Regarding the de-identification of transaction data (such as Netflix), there are at least half a dozen different techniques published in the computer science literature on how to de-identify such data already. The unpublished work pertains to applying some of those ideas to health data.

I cannot tell you how many times a custodian told me that they have anonymized a dataset and after close inspection it turns out that they basically just removed the names. So claims that a dataset are anonymized, without producing concrete evidence that it was properly done and how, to me at least, are meaningless.

Re your response to point 5 – fair enough. But the issue around this point is which technique is best – and we can have a much longer conversation on that one at some future point. It still does not support the argument about anonymization failures as there are techniques to protect against attribute disclosure as well.

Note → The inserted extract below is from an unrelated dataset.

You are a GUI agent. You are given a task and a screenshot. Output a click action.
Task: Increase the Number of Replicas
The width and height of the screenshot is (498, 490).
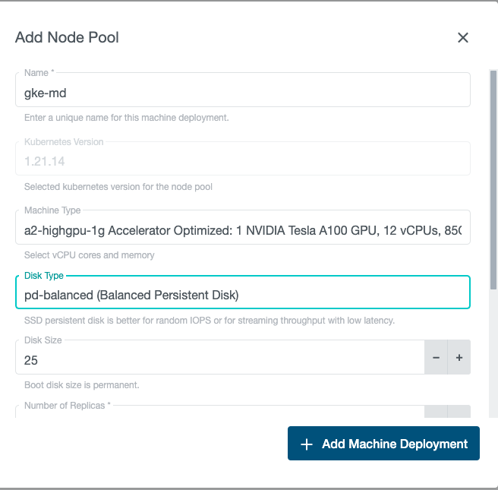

(I am using “de-identification” and “anonymization” interchangeably – it is Saturday and I should really be out playing with the kids, so I am taking shortcuts today)

Thank you Khaled. This has been a very fruitful exchange, and I hope it helps others understand the nature of this debate better. I have the feeling you and I will have many other chances to discuss and debate this topic in the coming months and years. I look forward to it!

I, too, should be playing with my kids on this Saturday, but unfortunately, I'm stuck in my office instead!